- Center fielder
- Born: August 17, 1965 Fayetteville, North Carolina, U.S.
- Died: August 11, 2023 (aged 57) Chesterfield, Virginia, U.S.
- Batted: LeftThrew: Left

MLB debut
- July 27, 1990, for the Cleveland Indians

Last MLB appearance
- May 22, 1996, for the Boston Red Sox

MLB statistics
- Batting average: .280
- Home runs: 5
- Runs batted in: 117
- Stats at Baseball Reference

Teams
- Cleveland Indians (1990–1992); Pittsburgh Pirates (1992); Colorado Rockies (1993); Minnesota Twins (1994–1995); Boston Red Sox (1996);

= Alex Cole =

American baseball player (1965–2023)

Alexander Cole Jr. (August 17, 1965 – August 11, 2023) was an American professional baseball outfielder. He played for five teams in Major League Baseball from 1990 to 1996.

==Career==
Drafted by the St. Louis Cardinals in the second round of the 1985 Major League Baseball draft, Cole made his major league debut with the Cleveland Indians on July 27, 1990, and appeared in his final game on May 22, 1996. Cole stole five bases in one game on August 1, 1990 and, known as a stolen base threat (Cole ranked fourth in the American League in 1990 with 40 stolen bases despite playing in only 63 games), the Indians in 1991 cited his speed as a prime reason for moving back the outfield walls of Cleveland Municipal Stadium. This effort, however, resulted in the Indians hitting only 22 home runs at home for the year. Cole again stole five bases in a game against the California Angels on May 3, 1992.

After being traded from the Indians midway through the 1992 season, Cole briefly played with the Pittsburgh Pirates before becoming a member of the inaugural Colorado Rockies team in 1993. He was the starting center fielder and the number two batter in the lineup in the Rockies' first game, against the New York Mets at Shea Stadium on April 5, 1993. Cole batted .256 and stole 30 bases in 1993.

After spending two years with the Minnesota Twins, Cole signed with the Boston Red Sox and spent most of the 1996 season in Triple-A. His final MLB game was on May 22, 1996.

Cole spent most of the rest of his baseball career in the independent minor leagues. He started off 1997 playing for the Madison Black Wolf of the Northern League, then was acquired by the Florida Marlins and played for the Triple-A Charlotte Knights.
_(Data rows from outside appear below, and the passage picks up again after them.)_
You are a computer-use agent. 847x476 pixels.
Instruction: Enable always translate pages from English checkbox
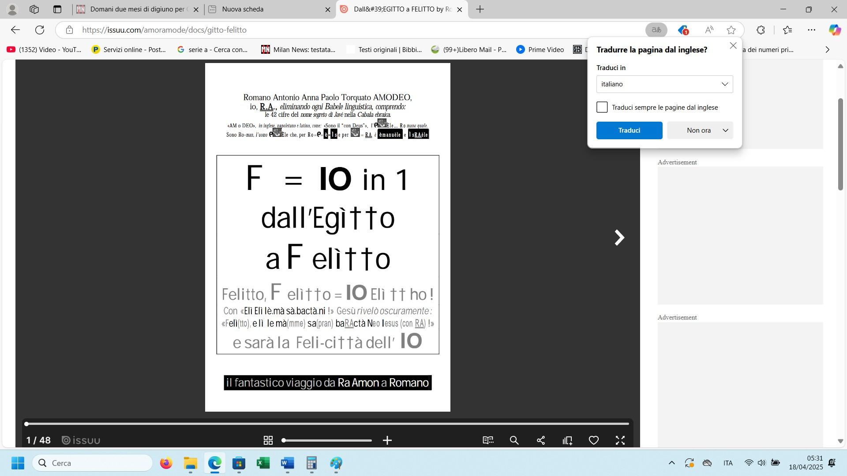pyautogui.click(x=602, y=108)
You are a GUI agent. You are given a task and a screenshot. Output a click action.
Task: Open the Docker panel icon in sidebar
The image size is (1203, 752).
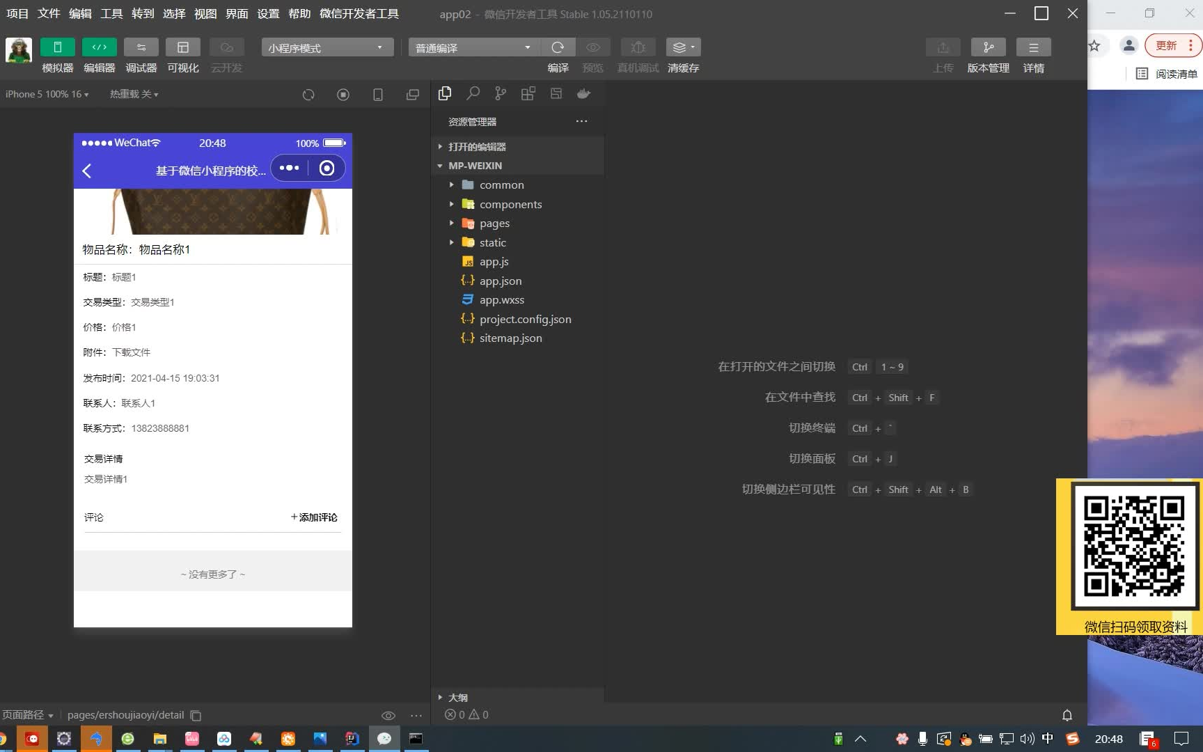(x=583, y=93)
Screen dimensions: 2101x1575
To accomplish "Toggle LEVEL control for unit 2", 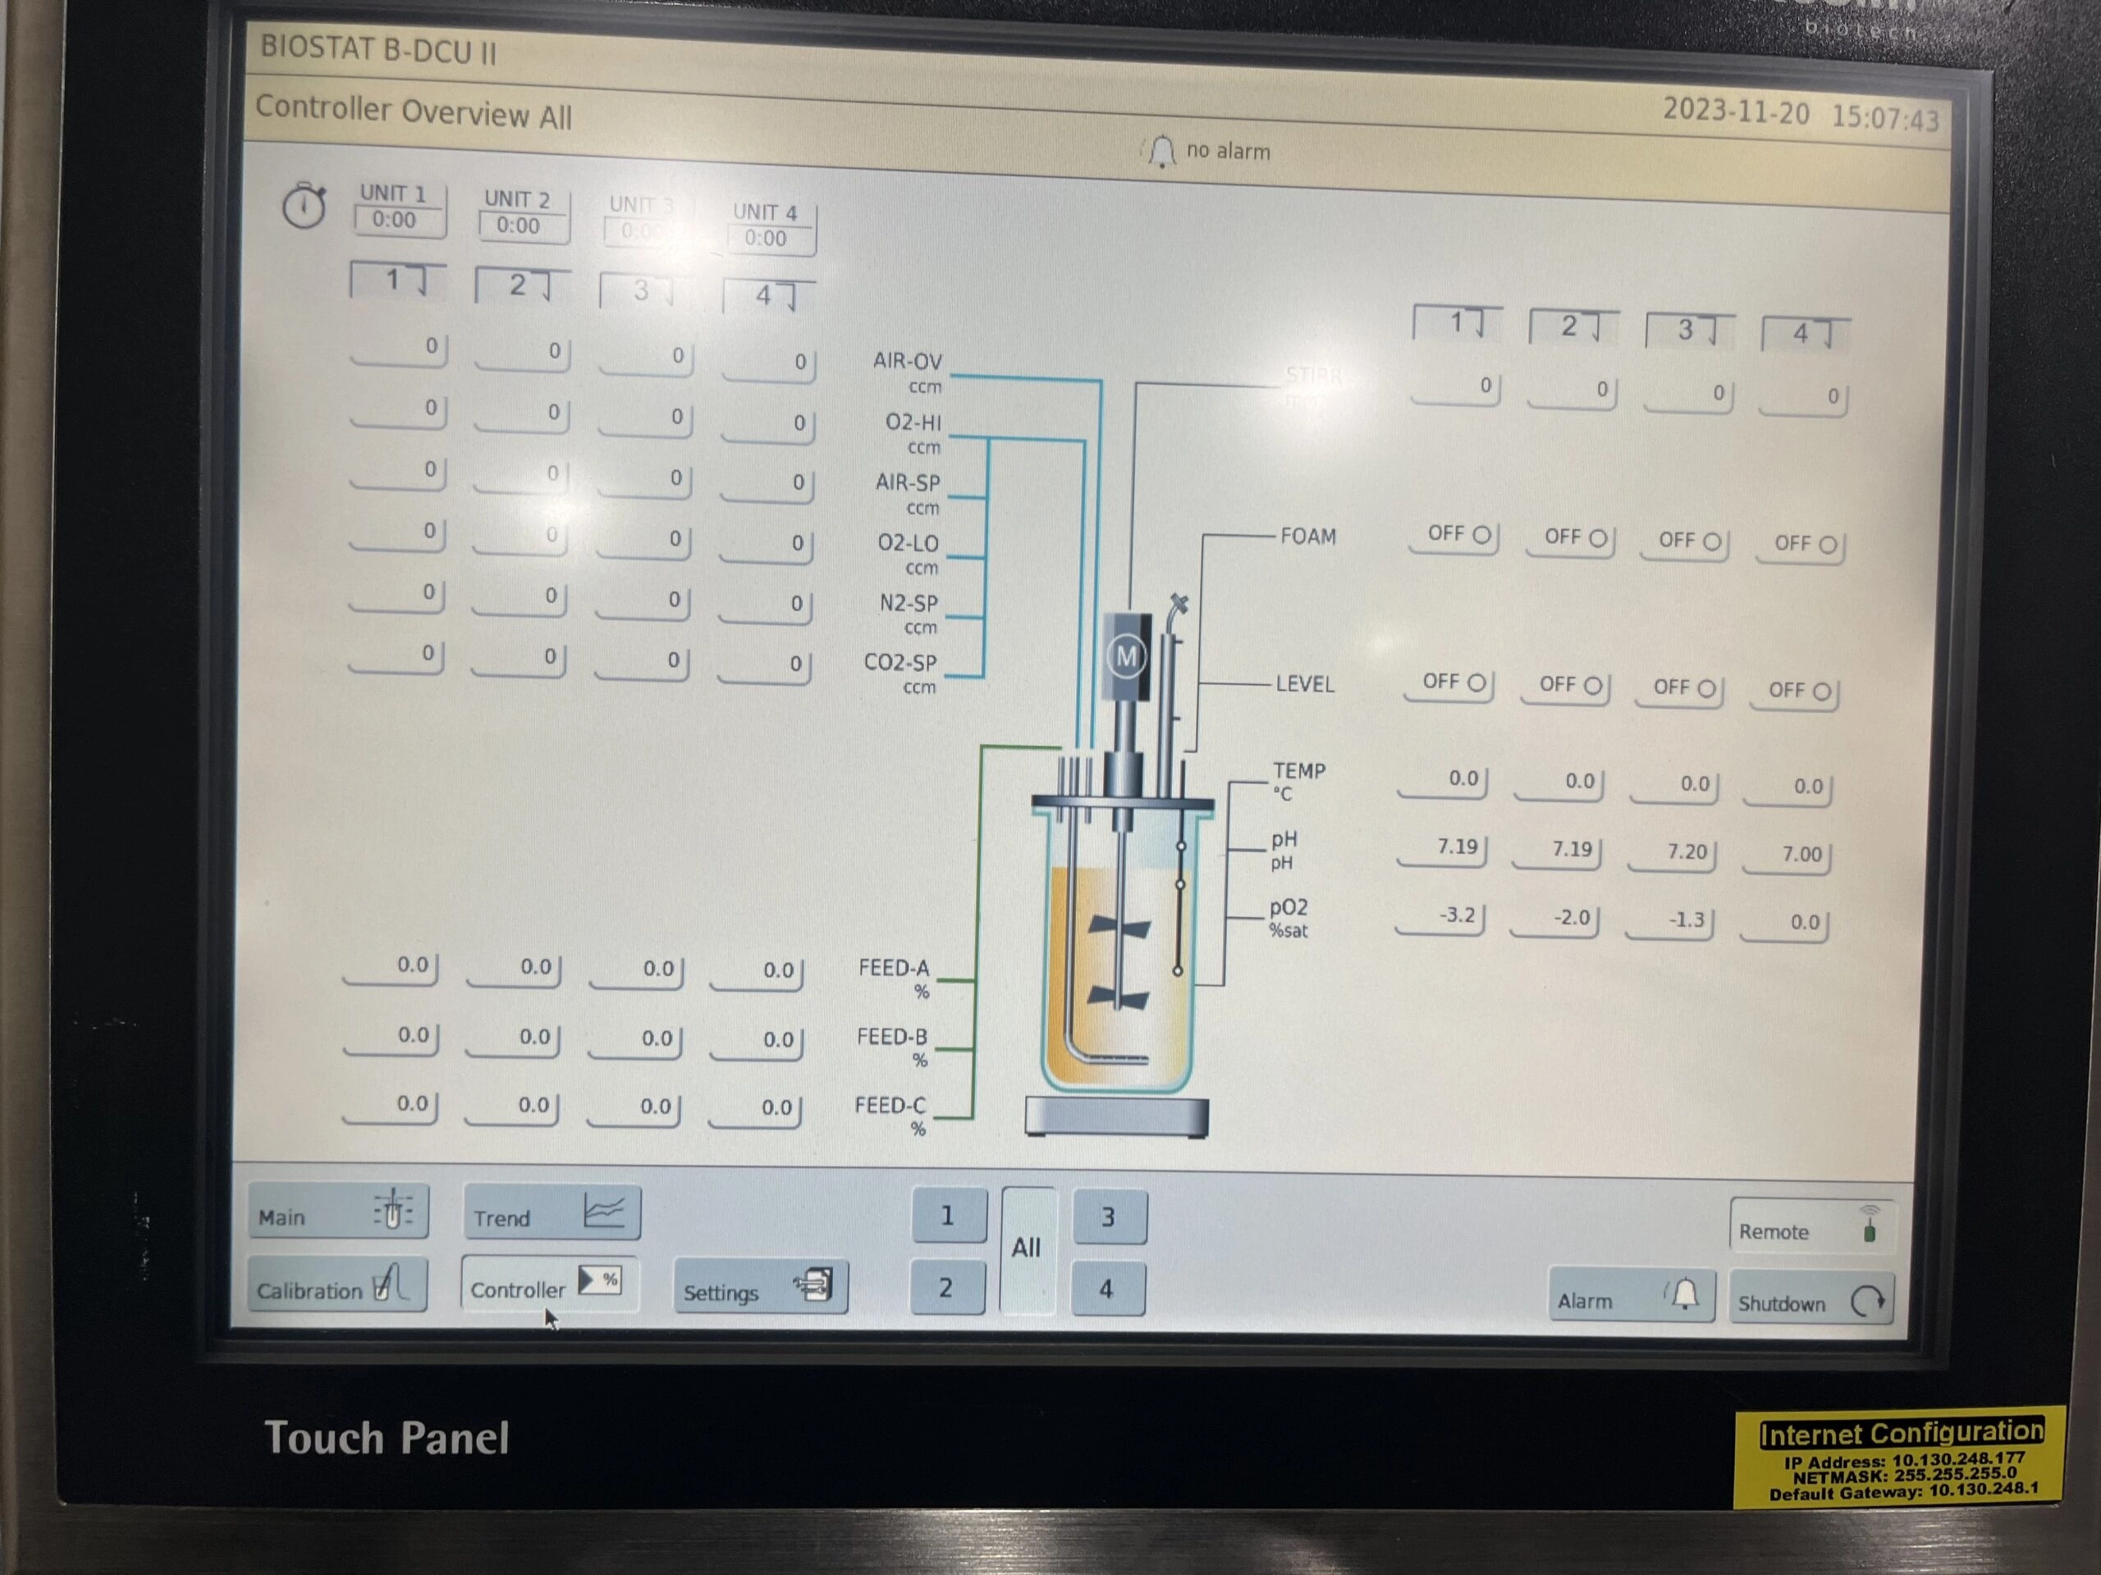I will pos(1567,685).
He played for Mayas de Chetumal and Sultanes de Monterrey in the Mexican League in 1998 before finishing his career playing three years with the Bridgeport Bluefish of the Atlantic League.

==Personal life and death==
Cole attended George Wythe High School in Richmond, Virginia. His father played sports in college at Fayetteville State University. He then attended State College of Florida.

In 2002, Cole pleaded guilty to a charge of conspiring to possess heroin with intent to distribute. He was sentenced to 18 months in federal prison.

Cole died on August 11, 2023, at the age of 57.